To our great regret, in the Soviet and post-Soviet period, the study of local lore practically stopped. Soviet ideology, aimed at creating a new ethnos called "the Soviet people," did not leave a stone unturned in the study of the native land, believing that all these are "vestiges of tribal relations". In the post-Soviet period, this work began to revive, but it was carried out chaotically, episodically, haphazardly and not entirely organized. Initiated by the Head of State N.A. Nazarbayev "Tugan Zher" program undoubtedly activates this activity. Archival and written sources should be supplemented by the memories of witnesses of that difficult epoch, who, unfortunately, are becoming less and less. Therefore, to carry out the study of local lore at a sufficient level, it is necessary to organize the work in the following order:
-Write a detailed questionnaire or program, consulting with experienced historians, ethnologists and folklorists.

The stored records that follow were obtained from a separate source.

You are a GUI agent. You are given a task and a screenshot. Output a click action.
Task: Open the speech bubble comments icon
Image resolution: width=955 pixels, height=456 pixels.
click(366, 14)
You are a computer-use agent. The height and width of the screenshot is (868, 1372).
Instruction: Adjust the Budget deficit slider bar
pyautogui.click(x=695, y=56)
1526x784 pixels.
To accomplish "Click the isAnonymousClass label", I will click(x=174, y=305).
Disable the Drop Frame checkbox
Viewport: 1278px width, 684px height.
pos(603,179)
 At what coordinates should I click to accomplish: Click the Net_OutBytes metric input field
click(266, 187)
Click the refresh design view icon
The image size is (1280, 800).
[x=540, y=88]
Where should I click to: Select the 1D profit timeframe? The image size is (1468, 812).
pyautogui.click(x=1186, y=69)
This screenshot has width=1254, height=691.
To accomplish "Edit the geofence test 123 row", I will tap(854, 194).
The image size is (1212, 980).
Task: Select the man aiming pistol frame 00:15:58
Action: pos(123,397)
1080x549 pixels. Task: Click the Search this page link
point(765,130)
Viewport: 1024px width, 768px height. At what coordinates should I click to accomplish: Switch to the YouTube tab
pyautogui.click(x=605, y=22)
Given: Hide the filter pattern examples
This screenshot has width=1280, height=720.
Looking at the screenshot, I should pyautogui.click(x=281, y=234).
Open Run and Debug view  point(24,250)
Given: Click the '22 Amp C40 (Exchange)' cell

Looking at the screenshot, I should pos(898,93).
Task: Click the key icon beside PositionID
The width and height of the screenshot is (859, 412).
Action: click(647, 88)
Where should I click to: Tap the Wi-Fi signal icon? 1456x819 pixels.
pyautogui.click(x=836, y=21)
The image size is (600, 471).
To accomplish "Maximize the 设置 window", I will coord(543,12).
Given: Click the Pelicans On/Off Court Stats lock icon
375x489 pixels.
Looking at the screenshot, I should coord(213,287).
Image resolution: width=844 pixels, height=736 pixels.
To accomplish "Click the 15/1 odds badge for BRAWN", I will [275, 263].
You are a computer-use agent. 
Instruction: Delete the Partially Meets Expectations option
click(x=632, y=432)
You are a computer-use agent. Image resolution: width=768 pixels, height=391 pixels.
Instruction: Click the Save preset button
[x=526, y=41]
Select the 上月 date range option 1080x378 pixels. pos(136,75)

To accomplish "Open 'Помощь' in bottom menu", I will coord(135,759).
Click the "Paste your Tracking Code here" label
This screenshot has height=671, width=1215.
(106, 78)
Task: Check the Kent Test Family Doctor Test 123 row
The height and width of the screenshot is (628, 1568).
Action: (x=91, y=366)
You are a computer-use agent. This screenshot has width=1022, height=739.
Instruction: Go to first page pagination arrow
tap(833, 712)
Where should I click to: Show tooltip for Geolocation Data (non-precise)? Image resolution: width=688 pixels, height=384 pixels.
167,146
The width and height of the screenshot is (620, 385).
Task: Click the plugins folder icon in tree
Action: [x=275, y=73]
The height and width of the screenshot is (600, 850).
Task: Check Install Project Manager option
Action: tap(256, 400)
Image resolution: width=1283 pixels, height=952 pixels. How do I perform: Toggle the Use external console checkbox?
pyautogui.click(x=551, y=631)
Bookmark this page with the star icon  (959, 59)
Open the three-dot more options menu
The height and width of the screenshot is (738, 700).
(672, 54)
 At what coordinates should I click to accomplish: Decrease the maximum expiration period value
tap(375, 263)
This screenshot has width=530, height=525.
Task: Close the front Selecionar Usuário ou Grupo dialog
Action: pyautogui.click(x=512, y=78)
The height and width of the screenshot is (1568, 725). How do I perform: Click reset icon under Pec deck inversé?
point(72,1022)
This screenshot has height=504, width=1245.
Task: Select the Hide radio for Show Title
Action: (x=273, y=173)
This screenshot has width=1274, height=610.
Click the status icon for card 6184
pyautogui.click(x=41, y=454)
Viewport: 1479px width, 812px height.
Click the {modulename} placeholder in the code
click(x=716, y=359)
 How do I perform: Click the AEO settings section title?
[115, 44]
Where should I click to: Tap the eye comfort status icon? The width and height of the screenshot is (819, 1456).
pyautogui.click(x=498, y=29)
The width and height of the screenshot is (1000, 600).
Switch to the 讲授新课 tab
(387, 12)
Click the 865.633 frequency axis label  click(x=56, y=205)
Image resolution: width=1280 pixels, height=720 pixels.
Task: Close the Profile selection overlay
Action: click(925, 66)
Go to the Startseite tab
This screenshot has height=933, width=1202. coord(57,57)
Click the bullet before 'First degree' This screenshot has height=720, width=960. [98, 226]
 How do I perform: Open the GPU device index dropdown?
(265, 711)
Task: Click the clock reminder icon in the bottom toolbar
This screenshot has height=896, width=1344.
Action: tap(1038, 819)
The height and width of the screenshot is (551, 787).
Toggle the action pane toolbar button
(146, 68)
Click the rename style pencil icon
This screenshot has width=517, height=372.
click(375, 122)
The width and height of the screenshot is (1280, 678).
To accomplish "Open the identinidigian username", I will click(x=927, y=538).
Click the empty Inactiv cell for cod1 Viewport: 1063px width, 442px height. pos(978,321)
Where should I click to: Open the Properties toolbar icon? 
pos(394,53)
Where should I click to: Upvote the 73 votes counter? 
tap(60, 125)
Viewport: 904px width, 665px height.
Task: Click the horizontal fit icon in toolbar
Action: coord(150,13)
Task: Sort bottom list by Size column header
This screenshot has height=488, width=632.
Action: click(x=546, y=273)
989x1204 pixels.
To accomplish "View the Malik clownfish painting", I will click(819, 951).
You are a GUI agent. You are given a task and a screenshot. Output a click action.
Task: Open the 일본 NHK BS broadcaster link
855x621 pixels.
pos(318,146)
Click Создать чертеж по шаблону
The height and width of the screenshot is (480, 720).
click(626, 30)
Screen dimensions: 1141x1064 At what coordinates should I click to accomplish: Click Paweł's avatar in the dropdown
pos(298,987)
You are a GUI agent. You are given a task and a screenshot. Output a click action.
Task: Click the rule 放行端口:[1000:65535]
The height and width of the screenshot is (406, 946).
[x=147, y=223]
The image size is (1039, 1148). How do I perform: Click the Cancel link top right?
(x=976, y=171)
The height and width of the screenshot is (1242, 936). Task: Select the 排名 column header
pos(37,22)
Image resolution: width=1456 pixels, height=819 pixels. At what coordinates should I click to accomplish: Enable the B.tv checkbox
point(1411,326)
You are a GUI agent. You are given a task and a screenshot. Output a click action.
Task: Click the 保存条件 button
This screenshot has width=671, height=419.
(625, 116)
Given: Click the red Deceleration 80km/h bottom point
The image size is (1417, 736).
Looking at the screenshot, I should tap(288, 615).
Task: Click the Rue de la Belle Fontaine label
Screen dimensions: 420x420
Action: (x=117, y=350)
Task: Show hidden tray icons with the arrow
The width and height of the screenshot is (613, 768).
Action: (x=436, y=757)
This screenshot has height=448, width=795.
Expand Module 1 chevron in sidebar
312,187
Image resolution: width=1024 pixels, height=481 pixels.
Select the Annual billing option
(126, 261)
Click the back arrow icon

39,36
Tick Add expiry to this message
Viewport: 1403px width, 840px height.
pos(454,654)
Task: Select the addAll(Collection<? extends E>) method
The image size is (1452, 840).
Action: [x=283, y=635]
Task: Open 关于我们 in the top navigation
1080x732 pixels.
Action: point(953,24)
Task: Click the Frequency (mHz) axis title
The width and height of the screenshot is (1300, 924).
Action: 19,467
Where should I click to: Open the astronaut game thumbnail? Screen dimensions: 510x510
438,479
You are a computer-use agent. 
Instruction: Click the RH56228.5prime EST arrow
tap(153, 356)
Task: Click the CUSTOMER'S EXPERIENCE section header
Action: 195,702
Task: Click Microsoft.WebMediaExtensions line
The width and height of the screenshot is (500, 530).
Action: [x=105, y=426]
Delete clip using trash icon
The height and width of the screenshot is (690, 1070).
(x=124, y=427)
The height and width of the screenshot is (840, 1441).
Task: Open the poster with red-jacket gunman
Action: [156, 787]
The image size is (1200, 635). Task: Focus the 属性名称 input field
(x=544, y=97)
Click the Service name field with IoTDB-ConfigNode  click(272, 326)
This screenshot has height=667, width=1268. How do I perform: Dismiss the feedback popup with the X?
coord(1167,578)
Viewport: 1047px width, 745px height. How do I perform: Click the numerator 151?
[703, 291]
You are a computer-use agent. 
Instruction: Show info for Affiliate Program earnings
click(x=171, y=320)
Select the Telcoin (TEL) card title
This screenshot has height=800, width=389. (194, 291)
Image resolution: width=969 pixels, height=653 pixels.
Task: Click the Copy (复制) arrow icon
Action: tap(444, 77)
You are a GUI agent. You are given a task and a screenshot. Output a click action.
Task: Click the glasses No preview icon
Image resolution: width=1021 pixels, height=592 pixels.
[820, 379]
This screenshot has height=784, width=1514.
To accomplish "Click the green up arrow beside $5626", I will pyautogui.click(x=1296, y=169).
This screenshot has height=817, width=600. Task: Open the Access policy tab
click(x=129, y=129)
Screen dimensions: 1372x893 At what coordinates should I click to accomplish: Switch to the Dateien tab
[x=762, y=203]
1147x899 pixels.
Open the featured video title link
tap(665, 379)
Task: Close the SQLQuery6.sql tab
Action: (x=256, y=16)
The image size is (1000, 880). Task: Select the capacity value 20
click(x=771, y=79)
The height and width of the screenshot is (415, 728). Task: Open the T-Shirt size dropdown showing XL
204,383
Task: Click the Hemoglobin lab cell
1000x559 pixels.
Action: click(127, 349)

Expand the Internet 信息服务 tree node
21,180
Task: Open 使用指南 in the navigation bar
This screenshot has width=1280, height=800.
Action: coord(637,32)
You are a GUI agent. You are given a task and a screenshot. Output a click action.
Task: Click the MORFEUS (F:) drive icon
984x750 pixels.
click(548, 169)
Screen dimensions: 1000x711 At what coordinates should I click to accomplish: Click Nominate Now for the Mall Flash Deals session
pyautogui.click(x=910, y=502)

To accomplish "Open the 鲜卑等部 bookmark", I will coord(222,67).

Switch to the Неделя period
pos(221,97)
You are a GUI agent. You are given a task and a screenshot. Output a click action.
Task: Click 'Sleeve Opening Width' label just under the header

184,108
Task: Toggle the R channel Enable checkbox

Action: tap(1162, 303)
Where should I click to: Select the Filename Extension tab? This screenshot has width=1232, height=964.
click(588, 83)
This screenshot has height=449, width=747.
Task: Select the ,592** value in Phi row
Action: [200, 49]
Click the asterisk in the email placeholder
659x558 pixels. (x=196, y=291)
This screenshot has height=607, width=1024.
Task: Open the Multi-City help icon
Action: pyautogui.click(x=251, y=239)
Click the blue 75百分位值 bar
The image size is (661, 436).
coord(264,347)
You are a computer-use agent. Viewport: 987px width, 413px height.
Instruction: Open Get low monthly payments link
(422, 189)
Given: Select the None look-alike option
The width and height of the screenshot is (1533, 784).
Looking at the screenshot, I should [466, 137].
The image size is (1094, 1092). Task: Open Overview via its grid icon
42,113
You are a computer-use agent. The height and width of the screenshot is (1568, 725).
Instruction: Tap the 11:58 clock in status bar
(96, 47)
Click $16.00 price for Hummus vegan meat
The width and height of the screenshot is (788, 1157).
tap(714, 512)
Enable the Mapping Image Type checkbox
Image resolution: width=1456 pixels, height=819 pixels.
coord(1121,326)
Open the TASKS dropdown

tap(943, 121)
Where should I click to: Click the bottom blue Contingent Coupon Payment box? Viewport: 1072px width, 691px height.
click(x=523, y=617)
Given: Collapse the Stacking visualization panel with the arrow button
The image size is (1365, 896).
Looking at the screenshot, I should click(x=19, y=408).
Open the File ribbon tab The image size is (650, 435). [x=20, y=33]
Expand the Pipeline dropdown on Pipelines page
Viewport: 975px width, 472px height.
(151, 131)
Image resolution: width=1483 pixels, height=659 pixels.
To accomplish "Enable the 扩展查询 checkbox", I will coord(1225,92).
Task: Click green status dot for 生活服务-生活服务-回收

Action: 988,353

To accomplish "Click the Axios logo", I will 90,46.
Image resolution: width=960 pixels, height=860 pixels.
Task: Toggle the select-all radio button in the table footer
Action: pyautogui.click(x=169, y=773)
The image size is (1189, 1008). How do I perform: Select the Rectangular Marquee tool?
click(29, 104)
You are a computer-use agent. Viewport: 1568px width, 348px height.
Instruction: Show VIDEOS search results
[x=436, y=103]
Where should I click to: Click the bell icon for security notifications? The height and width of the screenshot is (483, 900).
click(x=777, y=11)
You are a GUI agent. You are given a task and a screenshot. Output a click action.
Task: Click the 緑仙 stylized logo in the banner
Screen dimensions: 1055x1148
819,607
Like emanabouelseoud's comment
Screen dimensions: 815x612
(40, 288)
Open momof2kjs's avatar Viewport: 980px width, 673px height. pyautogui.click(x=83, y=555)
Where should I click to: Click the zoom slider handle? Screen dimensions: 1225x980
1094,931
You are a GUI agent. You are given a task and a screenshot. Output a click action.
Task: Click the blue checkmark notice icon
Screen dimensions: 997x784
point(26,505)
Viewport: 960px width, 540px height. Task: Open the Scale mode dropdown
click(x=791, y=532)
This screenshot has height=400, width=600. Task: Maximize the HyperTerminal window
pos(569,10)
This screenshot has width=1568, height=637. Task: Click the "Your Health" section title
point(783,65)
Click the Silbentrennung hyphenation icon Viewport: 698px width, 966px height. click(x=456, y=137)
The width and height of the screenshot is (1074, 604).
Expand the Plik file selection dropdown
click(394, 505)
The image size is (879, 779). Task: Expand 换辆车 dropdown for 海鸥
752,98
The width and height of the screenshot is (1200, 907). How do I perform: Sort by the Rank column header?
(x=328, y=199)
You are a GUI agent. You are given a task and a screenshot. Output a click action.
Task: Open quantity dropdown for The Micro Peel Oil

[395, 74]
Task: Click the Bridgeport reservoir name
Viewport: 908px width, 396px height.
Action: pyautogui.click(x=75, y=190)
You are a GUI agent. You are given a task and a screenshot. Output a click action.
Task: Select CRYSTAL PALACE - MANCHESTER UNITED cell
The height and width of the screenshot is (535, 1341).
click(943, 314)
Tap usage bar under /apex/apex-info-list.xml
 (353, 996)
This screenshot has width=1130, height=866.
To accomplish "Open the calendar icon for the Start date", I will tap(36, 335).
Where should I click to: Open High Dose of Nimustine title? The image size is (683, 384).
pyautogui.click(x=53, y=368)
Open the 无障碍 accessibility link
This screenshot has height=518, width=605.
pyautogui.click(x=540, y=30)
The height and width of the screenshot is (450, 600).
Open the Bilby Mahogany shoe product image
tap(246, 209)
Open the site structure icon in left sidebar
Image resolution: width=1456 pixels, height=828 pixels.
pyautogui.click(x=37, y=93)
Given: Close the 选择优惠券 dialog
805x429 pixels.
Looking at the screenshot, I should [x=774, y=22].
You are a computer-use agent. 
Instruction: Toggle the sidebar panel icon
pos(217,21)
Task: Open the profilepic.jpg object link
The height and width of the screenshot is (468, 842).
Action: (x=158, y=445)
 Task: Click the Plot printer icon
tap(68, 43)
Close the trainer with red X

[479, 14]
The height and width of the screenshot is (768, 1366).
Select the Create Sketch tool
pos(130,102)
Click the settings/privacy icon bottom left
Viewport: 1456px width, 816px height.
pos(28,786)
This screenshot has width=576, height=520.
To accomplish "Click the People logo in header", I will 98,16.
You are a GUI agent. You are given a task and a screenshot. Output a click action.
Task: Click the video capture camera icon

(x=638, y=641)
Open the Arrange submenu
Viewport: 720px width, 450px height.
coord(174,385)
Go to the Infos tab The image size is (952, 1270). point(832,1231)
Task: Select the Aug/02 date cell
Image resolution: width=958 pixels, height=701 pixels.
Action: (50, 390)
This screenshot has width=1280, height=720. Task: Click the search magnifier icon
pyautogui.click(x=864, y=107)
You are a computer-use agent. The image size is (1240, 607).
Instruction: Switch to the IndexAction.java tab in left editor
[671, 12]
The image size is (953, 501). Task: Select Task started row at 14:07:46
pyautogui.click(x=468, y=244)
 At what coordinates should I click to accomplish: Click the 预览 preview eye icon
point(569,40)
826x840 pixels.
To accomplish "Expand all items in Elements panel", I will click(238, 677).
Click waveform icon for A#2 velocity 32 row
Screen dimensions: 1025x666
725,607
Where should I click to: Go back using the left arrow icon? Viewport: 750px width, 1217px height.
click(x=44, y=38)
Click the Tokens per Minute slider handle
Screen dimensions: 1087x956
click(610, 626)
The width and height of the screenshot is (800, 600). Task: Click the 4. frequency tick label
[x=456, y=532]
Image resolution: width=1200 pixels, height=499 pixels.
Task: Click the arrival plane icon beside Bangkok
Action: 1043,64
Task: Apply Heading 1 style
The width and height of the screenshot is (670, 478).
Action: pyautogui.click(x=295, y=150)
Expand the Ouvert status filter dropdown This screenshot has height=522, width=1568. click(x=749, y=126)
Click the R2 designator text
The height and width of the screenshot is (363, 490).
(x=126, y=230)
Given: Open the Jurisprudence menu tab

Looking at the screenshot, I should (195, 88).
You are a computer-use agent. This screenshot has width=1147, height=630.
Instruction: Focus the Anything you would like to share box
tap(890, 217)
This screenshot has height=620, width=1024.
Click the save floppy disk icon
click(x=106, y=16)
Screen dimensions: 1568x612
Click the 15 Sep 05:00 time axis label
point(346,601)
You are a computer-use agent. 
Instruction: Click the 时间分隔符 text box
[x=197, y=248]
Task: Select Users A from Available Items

-To question the videotape of representatives of the older generation, to whom today for 80-90 years.
-Missing materials are typed in local archives and libraries, local history museums. There you can also hand over the originals of the collected materials.
-Based on the results of local history studies, prepare and publish a book on the history, ethnology, culture and folklore of the aul, village, district center or city. The progress of your survey work can be described on the pages of local media.
We are confident that this work, both in the republic and in places of compact residence of the Kazakh population abroad, will be put to the proper level.